Remove configuration from state

Question

Remove configuration from state

Closed this issue 12 days ago · 1 comments

This is speculative issue, something that's been on my mind for well over a year.

Basically I would like adaptor code to make far fewer assumptions about the state object. It shouldn't assume state.configuration and shouldn't assume state.client. These assumptions cause problems when users forget to return state (or return state wrongly).

Ideally, configuration wouldn't be written to the state object at all, and it would feel safer and more responsible if credentials are never actually shared with job code.

So, this issue is an exploration of how we could remove configuration from the state object.

Solutions

1. Do it in the adaptor

The quickest, easiest, most backward-compatible solution is to make adaptor code make fewer assumptions about state.

For a long time adaptors wrote a client object to state, which triggered exactly this same problem. This was fixed by using closures. The execute function will read from state before execution starts, save the client to a closure variable, than then start executing. Operations then have a client in scope.

We could do the same thing with configuration: inside the execute hook, pull any needed values off the config object, save them to local closures, and remove the configuration key from state.

One difficulty with this is, believe it or not, I don't like to be too prescriptive in adaptor code. Have strong standards yes, but hard rules no. If we do have a strong rule, I'd much prefer it was enforced by the runtime (leading on to option two...)

2. Do it in the runtime

The runtime could split state and configuration into two different objects and pass them to each operation as two arguments.

Every operation should have this signature:

fn(state, config) => State

The two benefits to this approach, as I see it:

The adaptor will never assume state.configuration, removing one more runtime dependency on the shape of state
Job code will never see the config object

Does this approach make debugging config harder? How would you ever inspect your configuration object? You can't console.log it from job code. The runtime could log the shape of the config object, including primitive data types and perhaps string lengths. Or the first and last 3 characters or something. We could also have a common printConfig() operation which does the same thing

This is not backwards compatible because configuration will not be on the state object, so old adaptors will break. We could always have a runtime flag to support this, and the runtime can run legacy mode for those adaptors.

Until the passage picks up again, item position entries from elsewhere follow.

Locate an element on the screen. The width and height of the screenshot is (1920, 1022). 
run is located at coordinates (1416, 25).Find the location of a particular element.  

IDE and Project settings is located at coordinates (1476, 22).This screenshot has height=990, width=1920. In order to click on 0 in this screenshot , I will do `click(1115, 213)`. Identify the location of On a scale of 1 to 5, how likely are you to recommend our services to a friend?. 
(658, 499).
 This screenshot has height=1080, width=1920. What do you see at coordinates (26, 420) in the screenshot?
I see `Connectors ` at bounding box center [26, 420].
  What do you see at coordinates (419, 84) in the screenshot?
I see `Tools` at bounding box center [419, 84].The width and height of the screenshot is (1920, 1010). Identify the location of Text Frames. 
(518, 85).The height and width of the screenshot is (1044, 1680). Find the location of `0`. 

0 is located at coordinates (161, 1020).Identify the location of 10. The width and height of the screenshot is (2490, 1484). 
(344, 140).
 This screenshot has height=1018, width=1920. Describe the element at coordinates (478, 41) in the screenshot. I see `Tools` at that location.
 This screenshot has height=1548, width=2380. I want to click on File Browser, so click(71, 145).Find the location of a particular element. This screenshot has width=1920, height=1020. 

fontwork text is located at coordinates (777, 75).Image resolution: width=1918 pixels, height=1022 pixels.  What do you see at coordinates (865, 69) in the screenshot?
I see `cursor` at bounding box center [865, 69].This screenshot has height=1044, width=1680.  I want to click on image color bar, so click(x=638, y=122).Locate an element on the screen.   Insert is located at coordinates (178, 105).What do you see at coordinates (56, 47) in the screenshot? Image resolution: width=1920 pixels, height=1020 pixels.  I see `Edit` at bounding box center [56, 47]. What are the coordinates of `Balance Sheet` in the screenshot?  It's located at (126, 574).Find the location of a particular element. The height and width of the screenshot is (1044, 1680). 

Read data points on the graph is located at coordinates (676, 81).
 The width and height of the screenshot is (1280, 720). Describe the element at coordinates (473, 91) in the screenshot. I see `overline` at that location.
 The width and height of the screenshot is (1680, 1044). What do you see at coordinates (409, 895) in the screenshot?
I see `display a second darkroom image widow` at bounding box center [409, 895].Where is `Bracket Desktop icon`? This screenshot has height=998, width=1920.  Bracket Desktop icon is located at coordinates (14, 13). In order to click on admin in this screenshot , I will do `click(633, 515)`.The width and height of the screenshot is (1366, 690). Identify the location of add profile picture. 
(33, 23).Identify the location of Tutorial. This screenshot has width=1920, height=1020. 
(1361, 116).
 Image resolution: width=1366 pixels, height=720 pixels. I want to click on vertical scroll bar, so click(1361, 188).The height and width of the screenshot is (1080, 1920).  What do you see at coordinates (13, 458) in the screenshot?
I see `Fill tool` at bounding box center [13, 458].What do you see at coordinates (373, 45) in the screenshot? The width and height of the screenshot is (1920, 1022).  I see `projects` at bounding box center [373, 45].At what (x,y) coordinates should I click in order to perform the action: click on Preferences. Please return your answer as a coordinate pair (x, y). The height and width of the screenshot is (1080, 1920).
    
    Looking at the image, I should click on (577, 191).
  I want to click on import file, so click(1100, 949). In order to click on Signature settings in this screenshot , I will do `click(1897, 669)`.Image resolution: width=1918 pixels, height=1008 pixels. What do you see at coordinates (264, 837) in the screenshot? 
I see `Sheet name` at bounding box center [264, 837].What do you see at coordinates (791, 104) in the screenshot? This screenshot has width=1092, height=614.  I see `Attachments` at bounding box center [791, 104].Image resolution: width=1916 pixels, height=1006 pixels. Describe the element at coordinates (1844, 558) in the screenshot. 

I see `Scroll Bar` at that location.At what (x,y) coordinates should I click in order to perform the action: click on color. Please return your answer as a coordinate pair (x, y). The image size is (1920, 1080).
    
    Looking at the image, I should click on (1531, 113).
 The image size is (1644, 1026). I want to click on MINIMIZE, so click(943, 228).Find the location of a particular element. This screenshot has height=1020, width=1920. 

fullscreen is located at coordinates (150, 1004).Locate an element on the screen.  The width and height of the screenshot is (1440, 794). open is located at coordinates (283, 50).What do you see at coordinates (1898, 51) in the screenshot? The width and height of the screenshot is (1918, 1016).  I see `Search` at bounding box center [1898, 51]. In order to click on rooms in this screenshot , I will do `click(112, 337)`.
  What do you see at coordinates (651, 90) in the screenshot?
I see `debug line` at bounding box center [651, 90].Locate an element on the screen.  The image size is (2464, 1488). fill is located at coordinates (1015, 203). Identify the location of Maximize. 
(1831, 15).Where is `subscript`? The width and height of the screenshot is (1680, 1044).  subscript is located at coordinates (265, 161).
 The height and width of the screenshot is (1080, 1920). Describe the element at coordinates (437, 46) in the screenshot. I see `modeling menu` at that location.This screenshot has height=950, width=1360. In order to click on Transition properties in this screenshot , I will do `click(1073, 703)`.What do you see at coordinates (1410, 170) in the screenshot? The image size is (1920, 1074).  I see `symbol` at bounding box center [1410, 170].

3. Do it in a lifecycle hook

A variant of 2: if an adaptor exports a setup function (or init or something), we can call that with state and config as two arguments.

The adaptor can then do whatever it wants to initialize itself with config, writing to state or setting closure variables.

We could also have a teardown function to invert any setup if needed (although if the adaptor doesn't use state, it likely doesn't have anything to do)

The advantage of this approach is that configuration isn't needlessly passed to every operation, which feels like an antipattern. I much prefer a burn-after-reading approach to config where we pass it to the ADAPTOR, not the job, on startup, and then never expose it again.

Again, debugging might be made a bit harder. But we could consider logging some obfuscated summary of the config object at the top of the log. This would be adaptor-specific - just console.log any non-sensitive information, like the user name, in the callback.

Examples

msgraph reads state.configuration for every operation to pull the access token off it. This is super brittle.

Answer 1 · 2024-10-30T09:28:22.000Z

This is subsumed by #779 (where we go with option 2)